Tobias“House Music is Zen”, Ideology claim in their artist biography for German artist Sudio – which one is first inclined to either file as a bold claim or a banale effort of trying to capture the uplifting experience of loosing oneself completely in the hypnotic magic of a four to the floor beat. After listening to “Sheets of Sound”, though, that statement somehow has some justification after all.
At least it does in the hands of Sudio, whose return to the netlabel scene some time ago has been welcomed with open arms. “Sheets of Sound” is already his third offering on Ideology and it is easy to see why the label should get all worked up about it: Like few others, this producer is capable of maintaining a minimal approach, while coupling it with a feel of great musicality and of keeping tracks burning for what seems like an eternity on nothing but some knob twisting and a constant cog-wheel-like interlocking of interconnected themes.
The idea of house and techno of exploring a single idea until one reaches a solid core of white light becomes all-apparent in eight-minute soulbearing sessions such as “Electrospray”: funky, spacey and fit for the future like the Captain Future-soundtrack, it condenses matter into energy like a dancing black hole sucking in mass to the groove of a James Brown record. Sudio does not build his pieces in the Music Instructor.fashion of beginning with next to nothing and introducing more and more elements until the track has reached its full potential. Rather, his compositions glisten like ascending quicksilver inside a cosmic thermometer, occasionally gushing up like dreamy outbursts of ectoplasma inside a feverish galaxy in a tantric trance.
It is an approach which leads to results both organic and seductively superficial – and to a universe filled with the most diverse emmissions. “Sheets of Sound” uses the full potential at the hands of a contemporary producer, doesn’t eschew melody and harmony and plays with timbre and samples in a smart and surprising way: No bass- and snare.drum sounds the same on any of these pieces and the delirious “Barbeque Slam” seemlessly leads into the nocturnal neologisms of “Fundamental Oscillation”. The “Lagavulin Remix” of “This is Awareness”, meanwhile, is a bouncy minimal monster, pushing for- and backwards like the racing heart of a pubescent boy on his first date.

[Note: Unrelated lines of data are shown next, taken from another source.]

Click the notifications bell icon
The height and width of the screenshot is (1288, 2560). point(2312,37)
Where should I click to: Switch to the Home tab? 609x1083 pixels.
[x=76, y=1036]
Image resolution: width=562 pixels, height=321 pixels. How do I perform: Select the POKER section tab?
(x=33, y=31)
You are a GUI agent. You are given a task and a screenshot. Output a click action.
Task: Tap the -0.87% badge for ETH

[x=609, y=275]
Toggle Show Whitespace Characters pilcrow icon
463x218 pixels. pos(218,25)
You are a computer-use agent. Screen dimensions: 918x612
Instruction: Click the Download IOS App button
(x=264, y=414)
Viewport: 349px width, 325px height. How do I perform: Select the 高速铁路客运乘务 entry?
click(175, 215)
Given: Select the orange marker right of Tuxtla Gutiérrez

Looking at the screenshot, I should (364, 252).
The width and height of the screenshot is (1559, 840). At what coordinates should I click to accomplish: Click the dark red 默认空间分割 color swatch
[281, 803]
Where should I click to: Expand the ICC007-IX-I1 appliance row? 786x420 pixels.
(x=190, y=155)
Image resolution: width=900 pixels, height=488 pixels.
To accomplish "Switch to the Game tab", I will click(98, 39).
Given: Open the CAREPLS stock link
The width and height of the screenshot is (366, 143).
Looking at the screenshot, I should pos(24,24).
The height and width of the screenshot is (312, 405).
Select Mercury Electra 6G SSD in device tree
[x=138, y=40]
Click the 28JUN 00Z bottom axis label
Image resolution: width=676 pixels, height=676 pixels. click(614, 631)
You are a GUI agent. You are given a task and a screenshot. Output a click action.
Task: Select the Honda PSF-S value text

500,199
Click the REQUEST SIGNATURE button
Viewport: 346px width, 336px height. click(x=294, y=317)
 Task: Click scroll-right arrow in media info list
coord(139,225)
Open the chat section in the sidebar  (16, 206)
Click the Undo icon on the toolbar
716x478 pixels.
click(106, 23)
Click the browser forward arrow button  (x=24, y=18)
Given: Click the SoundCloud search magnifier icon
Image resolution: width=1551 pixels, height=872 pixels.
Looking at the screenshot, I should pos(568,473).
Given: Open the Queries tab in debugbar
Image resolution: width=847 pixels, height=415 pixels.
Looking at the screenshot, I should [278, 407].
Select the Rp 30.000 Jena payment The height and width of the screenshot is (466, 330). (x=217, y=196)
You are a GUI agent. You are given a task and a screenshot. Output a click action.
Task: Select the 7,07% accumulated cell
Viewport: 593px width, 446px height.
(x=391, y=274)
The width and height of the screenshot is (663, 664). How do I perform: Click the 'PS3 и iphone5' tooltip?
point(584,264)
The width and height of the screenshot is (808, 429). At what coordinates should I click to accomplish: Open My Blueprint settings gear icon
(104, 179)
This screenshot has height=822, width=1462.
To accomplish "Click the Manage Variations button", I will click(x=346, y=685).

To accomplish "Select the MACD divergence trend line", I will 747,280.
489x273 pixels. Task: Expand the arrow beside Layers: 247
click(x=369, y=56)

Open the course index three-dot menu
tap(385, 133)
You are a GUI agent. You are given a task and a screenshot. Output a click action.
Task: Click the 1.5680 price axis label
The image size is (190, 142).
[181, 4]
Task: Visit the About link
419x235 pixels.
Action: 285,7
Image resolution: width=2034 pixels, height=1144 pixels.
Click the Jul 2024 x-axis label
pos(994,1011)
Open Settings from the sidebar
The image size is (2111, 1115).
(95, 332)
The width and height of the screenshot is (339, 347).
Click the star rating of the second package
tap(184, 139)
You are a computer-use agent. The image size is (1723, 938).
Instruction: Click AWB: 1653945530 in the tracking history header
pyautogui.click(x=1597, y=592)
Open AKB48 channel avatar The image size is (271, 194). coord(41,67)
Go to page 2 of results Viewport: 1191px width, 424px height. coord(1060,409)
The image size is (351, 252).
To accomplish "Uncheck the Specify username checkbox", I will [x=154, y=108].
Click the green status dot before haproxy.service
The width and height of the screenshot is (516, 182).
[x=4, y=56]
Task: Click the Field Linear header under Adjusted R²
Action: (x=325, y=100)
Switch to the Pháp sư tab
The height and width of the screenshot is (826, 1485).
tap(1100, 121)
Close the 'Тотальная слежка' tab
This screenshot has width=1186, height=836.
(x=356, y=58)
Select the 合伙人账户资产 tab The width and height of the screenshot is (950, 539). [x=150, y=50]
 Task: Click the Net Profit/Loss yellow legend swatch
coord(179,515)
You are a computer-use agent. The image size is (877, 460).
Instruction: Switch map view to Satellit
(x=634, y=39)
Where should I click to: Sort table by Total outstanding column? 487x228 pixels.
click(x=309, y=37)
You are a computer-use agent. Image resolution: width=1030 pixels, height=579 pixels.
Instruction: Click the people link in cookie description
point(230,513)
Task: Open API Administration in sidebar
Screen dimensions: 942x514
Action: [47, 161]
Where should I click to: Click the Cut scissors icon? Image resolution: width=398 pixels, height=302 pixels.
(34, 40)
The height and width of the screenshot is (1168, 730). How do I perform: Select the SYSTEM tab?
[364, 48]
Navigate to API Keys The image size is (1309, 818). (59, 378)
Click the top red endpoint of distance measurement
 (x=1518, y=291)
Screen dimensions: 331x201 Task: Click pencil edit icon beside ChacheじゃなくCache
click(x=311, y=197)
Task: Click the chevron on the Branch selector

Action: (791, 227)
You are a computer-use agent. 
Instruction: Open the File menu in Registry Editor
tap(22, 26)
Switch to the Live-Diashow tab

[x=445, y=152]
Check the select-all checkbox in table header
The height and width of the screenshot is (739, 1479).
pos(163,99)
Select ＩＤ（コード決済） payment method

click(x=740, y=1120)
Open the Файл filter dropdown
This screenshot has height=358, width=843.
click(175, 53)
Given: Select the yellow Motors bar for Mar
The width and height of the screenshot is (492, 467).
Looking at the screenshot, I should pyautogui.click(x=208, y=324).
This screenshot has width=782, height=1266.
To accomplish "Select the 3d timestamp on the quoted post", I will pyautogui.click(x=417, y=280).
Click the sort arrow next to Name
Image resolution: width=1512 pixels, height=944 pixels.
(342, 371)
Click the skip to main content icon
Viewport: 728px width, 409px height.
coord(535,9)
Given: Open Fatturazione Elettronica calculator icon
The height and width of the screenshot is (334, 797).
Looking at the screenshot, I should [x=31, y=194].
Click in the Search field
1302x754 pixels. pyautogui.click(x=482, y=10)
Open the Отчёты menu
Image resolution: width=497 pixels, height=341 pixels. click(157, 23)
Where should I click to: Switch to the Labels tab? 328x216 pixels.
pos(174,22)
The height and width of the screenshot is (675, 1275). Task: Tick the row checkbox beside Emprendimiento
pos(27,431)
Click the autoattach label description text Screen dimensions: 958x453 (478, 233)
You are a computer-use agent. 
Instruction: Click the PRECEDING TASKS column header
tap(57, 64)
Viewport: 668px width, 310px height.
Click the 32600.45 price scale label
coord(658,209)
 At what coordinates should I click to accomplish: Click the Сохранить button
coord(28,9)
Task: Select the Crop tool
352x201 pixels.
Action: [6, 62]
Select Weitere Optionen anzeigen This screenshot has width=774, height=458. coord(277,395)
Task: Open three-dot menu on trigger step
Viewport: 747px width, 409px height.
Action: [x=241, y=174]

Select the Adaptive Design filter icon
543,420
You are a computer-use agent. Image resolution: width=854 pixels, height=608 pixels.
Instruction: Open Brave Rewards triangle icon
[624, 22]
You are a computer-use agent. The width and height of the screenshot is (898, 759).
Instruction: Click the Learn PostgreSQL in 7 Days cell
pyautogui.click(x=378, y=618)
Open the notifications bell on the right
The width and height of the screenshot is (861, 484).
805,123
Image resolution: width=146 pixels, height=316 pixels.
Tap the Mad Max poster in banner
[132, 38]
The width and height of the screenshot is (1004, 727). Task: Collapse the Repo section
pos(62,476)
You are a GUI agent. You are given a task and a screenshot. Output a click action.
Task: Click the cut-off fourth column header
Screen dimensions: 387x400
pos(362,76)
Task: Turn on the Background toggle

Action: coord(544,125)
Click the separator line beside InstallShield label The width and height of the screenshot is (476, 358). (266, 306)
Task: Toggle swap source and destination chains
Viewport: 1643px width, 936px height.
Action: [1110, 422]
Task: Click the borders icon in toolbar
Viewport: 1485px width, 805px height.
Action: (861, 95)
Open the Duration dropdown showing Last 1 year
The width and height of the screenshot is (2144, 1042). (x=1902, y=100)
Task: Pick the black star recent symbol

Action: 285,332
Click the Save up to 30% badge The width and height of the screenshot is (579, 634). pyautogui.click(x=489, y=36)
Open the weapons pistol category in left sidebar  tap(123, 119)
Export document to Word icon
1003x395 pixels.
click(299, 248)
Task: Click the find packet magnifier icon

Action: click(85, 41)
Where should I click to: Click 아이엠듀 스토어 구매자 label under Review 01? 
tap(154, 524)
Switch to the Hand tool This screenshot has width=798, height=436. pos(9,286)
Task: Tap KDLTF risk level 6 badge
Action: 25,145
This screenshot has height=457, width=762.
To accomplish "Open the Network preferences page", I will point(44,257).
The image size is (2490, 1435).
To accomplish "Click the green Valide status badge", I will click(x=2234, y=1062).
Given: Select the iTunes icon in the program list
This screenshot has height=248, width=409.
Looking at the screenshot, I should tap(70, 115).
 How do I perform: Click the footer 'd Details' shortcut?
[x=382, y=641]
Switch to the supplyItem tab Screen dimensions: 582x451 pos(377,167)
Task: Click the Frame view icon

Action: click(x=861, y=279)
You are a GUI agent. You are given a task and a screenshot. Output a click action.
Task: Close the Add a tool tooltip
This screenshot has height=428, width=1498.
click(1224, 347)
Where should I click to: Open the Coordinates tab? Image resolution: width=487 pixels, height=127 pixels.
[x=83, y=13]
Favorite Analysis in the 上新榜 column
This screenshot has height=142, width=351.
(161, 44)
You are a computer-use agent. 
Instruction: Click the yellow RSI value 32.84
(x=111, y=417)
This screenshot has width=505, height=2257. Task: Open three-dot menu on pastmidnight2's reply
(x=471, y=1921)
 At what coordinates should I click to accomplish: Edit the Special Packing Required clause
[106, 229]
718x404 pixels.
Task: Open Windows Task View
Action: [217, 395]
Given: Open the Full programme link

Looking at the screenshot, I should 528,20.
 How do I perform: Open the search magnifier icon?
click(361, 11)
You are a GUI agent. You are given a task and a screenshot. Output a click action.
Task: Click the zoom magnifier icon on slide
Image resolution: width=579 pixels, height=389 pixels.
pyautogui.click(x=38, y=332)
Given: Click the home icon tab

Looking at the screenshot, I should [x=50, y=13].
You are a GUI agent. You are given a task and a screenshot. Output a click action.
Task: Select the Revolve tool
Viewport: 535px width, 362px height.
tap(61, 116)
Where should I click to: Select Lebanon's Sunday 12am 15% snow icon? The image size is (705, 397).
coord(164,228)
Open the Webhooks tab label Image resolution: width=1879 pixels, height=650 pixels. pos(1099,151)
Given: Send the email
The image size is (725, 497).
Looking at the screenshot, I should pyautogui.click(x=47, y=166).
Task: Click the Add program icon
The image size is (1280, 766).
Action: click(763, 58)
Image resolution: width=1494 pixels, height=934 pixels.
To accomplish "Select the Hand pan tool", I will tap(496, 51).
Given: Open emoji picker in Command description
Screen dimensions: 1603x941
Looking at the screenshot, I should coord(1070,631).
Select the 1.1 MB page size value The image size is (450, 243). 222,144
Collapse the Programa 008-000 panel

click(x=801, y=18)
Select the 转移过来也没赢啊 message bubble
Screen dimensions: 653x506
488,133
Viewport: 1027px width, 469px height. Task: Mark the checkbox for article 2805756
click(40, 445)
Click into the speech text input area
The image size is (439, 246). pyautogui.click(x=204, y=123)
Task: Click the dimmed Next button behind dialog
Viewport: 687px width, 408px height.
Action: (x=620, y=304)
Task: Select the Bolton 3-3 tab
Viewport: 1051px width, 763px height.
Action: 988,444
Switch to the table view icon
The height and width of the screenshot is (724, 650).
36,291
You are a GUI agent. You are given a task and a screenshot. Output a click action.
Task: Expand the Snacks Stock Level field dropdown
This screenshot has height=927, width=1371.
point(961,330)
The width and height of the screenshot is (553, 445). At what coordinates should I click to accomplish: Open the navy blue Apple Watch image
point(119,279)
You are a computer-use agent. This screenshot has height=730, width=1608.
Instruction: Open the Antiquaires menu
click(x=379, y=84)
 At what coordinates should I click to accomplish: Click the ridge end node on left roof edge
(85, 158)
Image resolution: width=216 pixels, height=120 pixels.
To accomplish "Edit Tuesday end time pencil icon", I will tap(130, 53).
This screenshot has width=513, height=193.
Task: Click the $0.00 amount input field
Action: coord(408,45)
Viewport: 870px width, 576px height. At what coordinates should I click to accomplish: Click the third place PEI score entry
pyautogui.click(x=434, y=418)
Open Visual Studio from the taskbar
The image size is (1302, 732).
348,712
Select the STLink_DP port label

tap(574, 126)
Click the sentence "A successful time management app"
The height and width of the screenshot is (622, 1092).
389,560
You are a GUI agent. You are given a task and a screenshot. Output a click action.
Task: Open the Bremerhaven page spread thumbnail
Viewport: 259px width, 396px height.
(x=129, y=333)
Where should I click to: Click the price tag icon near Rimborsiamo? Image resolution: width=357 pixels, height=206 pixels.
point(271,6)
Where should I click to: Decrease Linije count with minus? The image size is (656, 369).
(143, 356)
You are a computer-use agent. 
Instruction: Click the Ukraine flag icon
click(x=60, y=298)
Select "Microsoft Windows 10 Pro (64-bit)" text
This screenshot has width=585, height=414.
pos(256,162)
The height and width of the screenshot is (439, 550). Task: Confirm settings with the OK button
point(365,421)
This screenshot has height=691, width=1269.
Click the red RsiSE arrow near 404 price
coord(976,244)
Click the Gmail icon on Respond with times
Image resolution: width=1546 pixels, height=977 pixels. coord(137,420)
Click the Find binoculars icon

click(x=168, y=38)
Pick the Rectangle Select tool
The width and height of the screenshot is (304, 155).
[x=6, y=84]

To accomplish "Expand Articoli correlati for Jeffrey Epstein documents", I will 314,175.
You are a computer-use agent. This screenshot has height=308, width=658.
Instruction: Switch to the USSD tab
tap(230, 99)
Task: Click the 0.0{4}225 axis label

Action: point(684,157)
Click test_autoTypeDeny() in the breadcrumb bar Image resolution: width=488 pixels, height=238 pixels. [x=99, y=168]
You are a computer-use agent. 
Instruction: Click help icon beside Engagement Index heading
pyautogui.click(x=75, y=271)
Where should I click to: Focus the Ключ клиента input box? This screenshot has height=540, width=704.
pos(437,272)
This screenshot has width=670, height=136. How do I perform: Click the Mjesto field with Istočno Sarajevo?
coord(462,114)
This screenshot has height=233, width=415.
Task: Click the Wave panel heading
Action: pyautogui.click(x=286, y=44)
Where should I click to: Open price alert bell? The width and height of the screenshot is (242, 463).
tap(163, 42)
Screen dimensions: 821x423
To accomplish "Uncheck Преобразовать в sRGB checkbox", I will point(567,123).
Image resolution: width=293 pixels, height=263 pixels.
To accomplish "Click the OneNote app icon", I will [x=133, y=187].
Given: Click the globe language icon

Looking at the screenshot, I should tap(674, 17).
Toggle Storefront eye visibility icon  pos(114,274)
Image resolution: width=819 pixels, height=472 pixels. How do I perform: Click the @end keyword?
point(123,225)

Not a dull moment in sight and in the curved hallways of this extensive aural mindtrip, one looses touch with all physical sensations. There is a vibe of immense positivity running through “Sheets of Sound”, a feeling that the world is essentially simple in its basic foundations. That may be the Zen-message the label was talking about in the introduction: When the body looses necessity and the mind stops worrying, an eternal truth is revealed. Sudio’s music has the potential to take you there.